While rather modest specs, this should be sufficient to be useful for a wide range of tasks besides educational exercises. The items listed are basic blocks which can be combined to form things like curve tracers, etc.

This will require analog interface circuitry (filters, buffer amps, attenuators, etc) and software to control the MCU and transfer data to a host system. Total hardware cost should be around $50 including the dev board.

I began this a few weeks ago.  I'm currently using Matthias Koch's Mecrisp-Stallaris forth implementation to evaluate the STM32F4 peripheral performance starting with the DAC and timers in preparation for designing the output circuitry.  Spending lots of time setting up infrastructure, reading documentation and developing appropriate test cases.

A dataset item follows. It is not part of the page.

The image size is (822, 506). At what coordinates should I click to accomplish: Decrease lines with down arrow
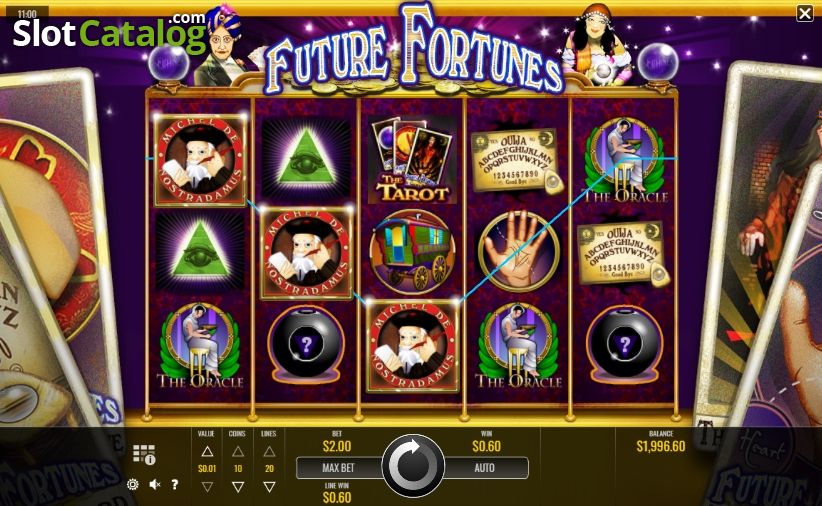(x=269, y=487)
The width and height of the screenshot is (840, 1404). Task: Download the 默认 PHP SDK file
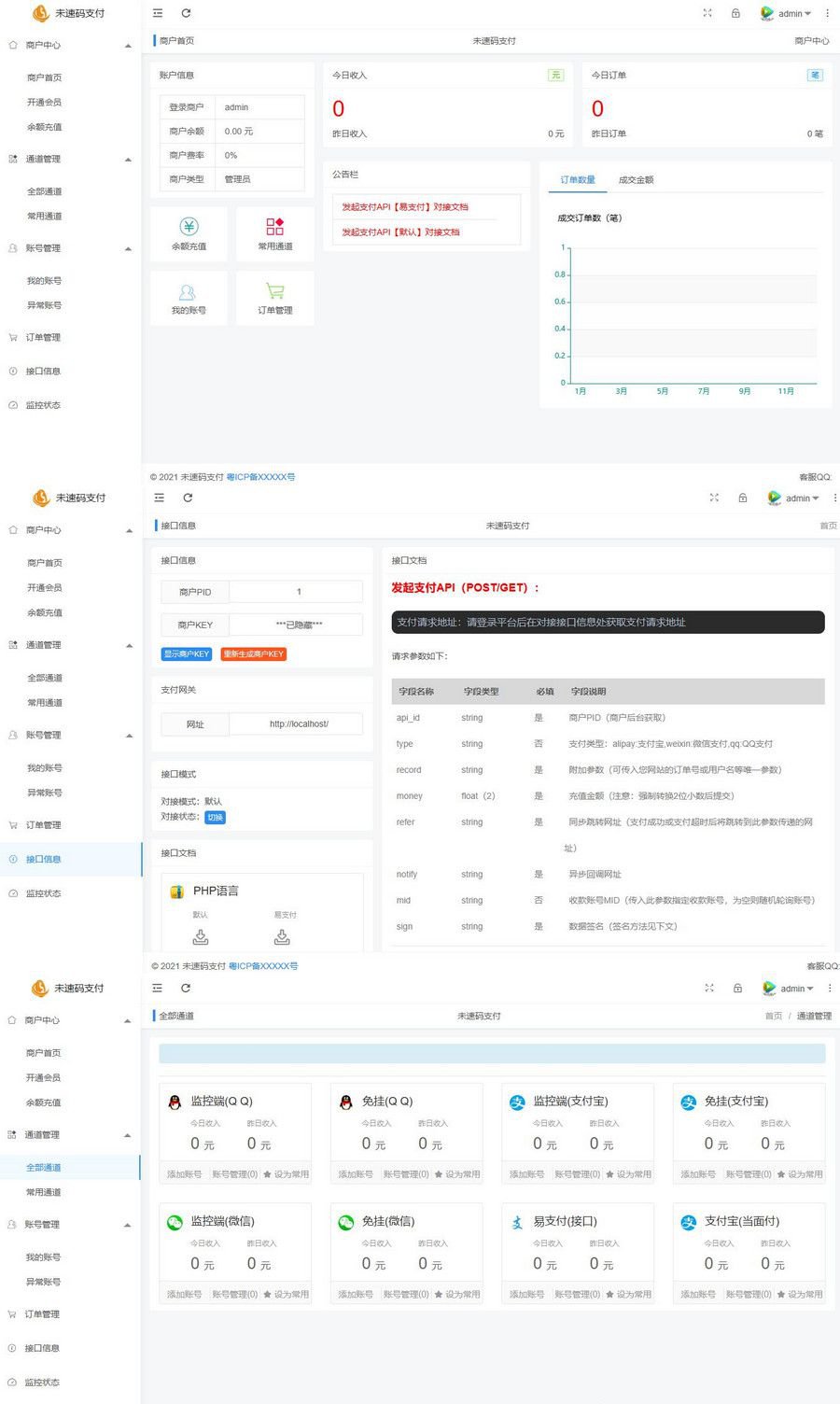point(201,936)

  • The search for bandpass filters

    Reginald Beardsley09/06/2014 at 01:06 0 comments

    I've been working on the spectrum analyzer design.  Murata  offers a 1 MHz BP SAW filter centered on 137.5 MHz (FS2059B1).  It claims -40 dB at 7 MHz BW.  Combined w/ a 120 MHz LP filter and an AD8307 log amp on the frontend and a 500 KHz SCAF at the ADC input this would make for a 0-120 MHz double conversion spectrum analyzer.  The STM32F429 PLL would provide the tunable first LO w/ a  137.5 MHz fixed clock for the 2nd LO.  Unfortunately Digikey lists the device, but has no stock and no one else seems to even list it.  I've been looking for other options for a 0.5 - 1 MHz BP at a frequency low enough to generate the clock w/ the STM32, but so far all I've found are at much higher Fc.  That's doable but requires another clock and the high frequency Si507 parts sort of blow my target of staying under $100.  I'm trying to avoid anything that requires test equipment to construct.  I have a failed 40 M DC receiver front end lying around.  It failed because I had no way to measure the passband of the filter  when I built it.

    FWIW The same design minus the AD8307 would make a nifty HF SDR module w/ 1 MHz BW.  When I got my STM32F429 board  also  got a TM4C1294 which has a complete ethernet interface. If I can find a 1 MHz BP filter that I can feed using the Tiva PLL I'll divert course and build an SDR that connects via ethernet and then build the rest of the instrument around that.  So if you know of a cheap 100-120 MHz BP filter module, please let me know.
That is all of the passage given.